We just did some prep and brainstorming over dinner at an
old-Hollywood institution, Yamashiro, where we were joined by Roland’s Scott
Tibbs—a mother of a keyboard player himself.
Nestled on a hilltop behind the Magic Castle, it serves
absolutely delicious Japanese food. Even better, you know the restaurant where
Uma Thurman and Lucy Liu have their final showdown in the movie Kill Bill Vol.
1? The whole place looks kinda like that.
Saturday, April 24
The big day: Roland’s Keyz ’n Beats Summit was, by all
measures, a smashing success. Both the Richard Devine and Jordan Rudess sessions
benefitted from so many intelligent audience questions that I barely had to do
any work as moderator.
The venue, Musicians’ Institute, has soared in terms of
industry respect over the past few years, thanks in no small part to the
efforts of keyboard program director Kevin Comstock. Tucked onto McCadden
Place, not half a block from the Hollywood/Highland corner, the El Capitan
theatre, and the set of Jimmy Kimmel Live (where DEVO played the Tuesday
previous), the place is like Doctor Who’s TARDIS: a lot bigger on the inside
than it seems on the outside.
In the Gaia Lab, Roland’s Dan Krisher gave an introductory
clinic on subtractive synthesis to a room packed with 16 participants, each
sitting at his or her own Gaia synthesizer. A Roland classroom monitoring
system let any pair of headphones in the room hear the output of any other
Facing Hollywood Boulevard is a café/performance space run
by the school. It’s known as “The Garage,” and here, Roland’s Scott Tibbs and
renowned drummer Mike Bennett threw a funky and furious jam.
That jam was eclipsed only by the one at the end of the day,
when Jordan Rudess manned a full plate of Roland gear—V-Synth GT, V-Piano, and
Gaia—and Richard Devine played another Gaia as well as Ableton Live on his
laptop. We’ll have much more high-definition video of this up soon, but for
now, here’s a clip I grabbed with my trusty Zoom Q3 video camera.
Congratulations to Leo Lowenthal, the lucky winner of one of
the only SH-01 Gaia synths out there in the world right now. All attendees got
raffle tickets, and Jordan drew the winning ticket from the fishbowl, then
signed the white Gaia in blue permanent marker. Ironically, Mr. Lowenthal kicked
off the Q&A session by describing himself as a fan of piano music who felt
alienated by the sound of synthesizers. However, his son Ari was starting at
Musicians’ Institute and loves synths, so he did what any good dad would do.
“This synth is for Ari,” Leo told me.
All in all, the sense of community, not to mention
enthusiasm for synths and sound design, was palpable and made me feel all warm
and fuzzy.
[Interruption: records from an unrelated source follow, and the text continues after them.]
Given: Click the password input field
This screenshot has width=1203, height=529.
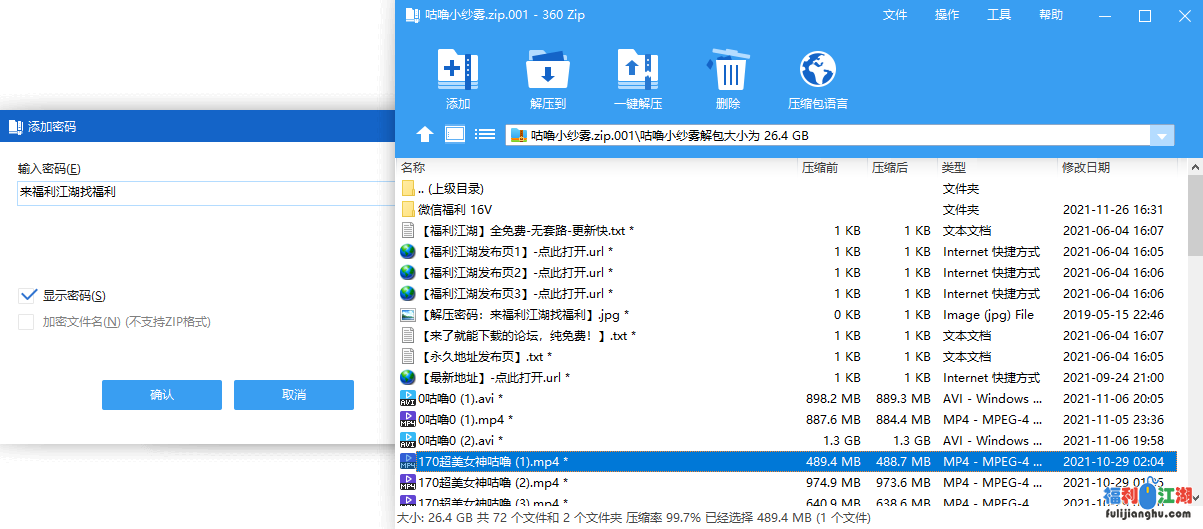Looking at the screenshot, I should (200, 192).
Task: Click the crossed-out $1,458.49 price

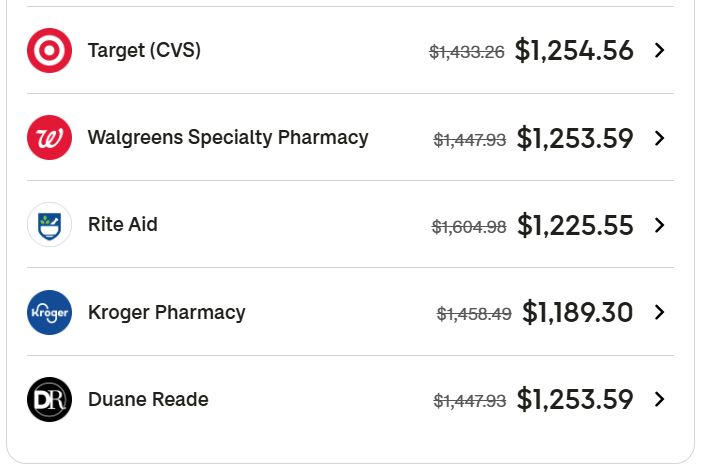Action: click(x=474, y=314)
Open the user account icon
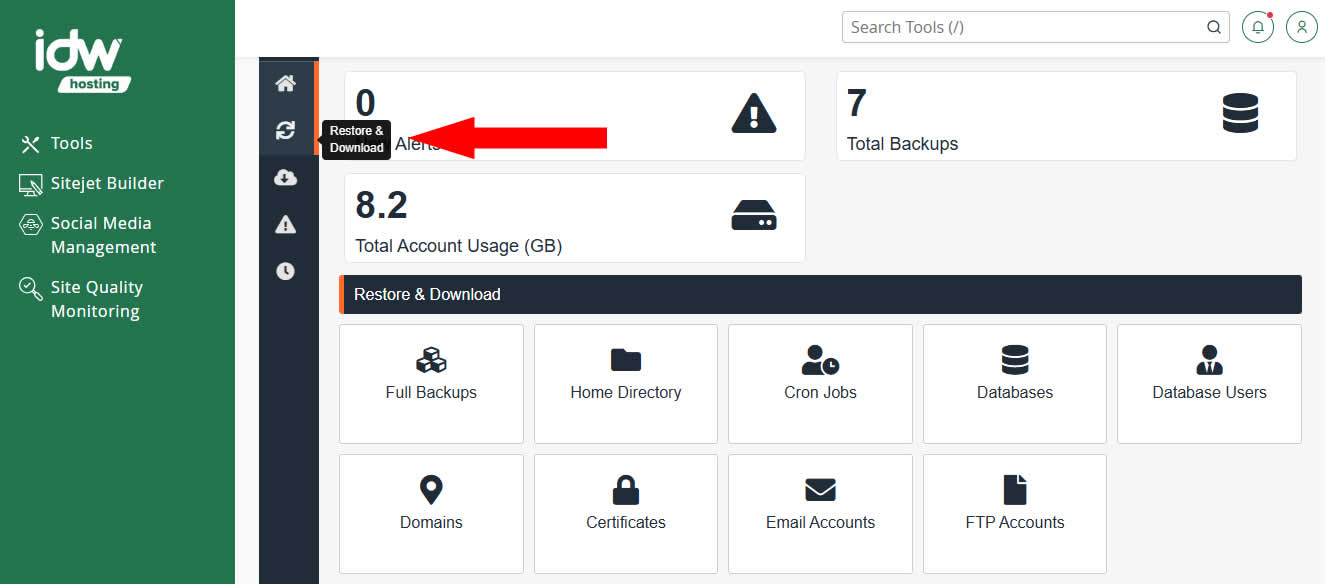Image resolution: width=1325 pixels, height=584 pixels. point(1301,27)
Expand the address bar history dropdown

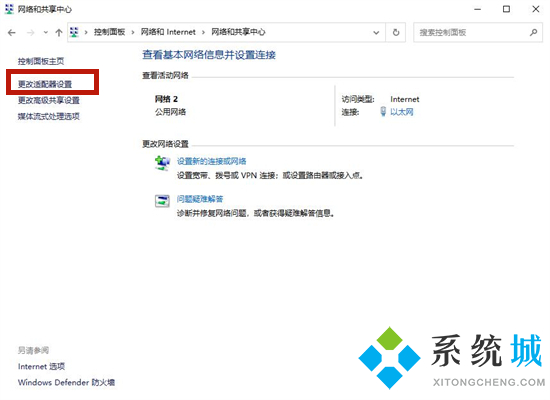click(x=376, y=33)
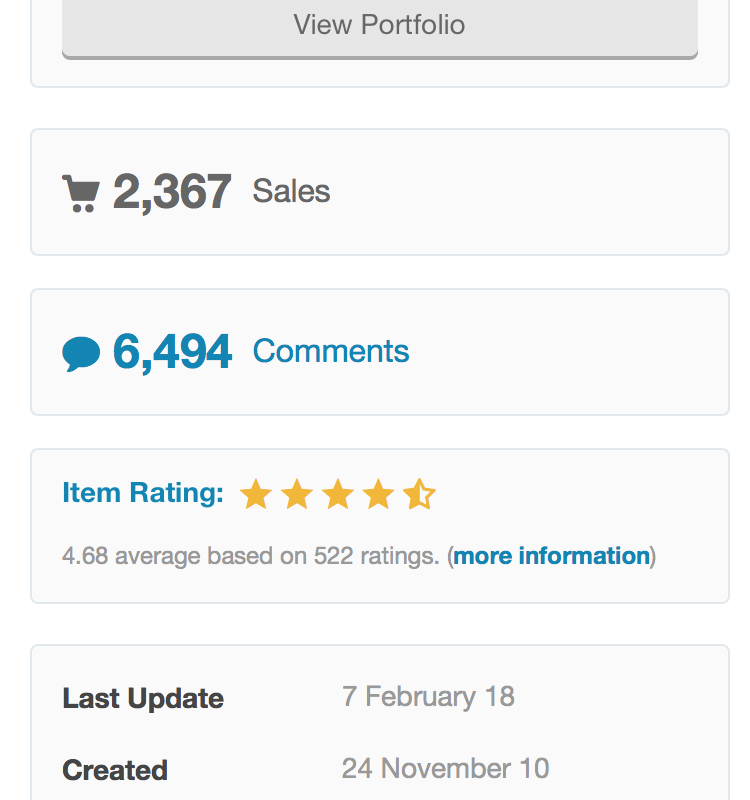Click the fourth rating star
The height and width of the screenshot is (800, 750).
click(x=378, y=494)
This event promises only to grow, and Roland currently intends it to
be twice a year (April and October, I think). Watch our Twitter feed
(@keyboardmag) and/or theirs (@roland_us) for details about the next one. I’ll
be there, and would love to meet you in person.
Saturday Night, April 24
A big shout-out to Sara Griggs, one of the hardest-working
publicists in the music industry, for inviting me to an epic party hosted by
Rami Jaffe, keyboardist for the Wallflowers and more recently the Foo Fighters,
at Fonogenic Studios, his vast and very cool facility in the San Fernando
Valley. It was co-sponsored by Justin Timberlake’s 901 Tequila, which flowed in
abundance. Thanks also to Roland’s art director Jane Kuromi. If you see a
Roland ad in our magazine or any other in the U.S., she did the design. More
relevantly that evening, she came to the party, driving my no-car-havin’ butt
there and back in spite of living in Long Beach and in spite of not having your
own wheels being up there with leprosy in L.A. Roland's class obviously doesn’t
stop at the door—you rock, Jane.
Rami’s place is full of envy-provoking vintage gear. His Hammond B-3 is covered with Casio SK series samplers, and there’s also this rare Helpinstill electric upright piano. He mixes through a vintage Trident 80B series console. When the joint is
less packed with partiers, we’ll be back for more pic and vids.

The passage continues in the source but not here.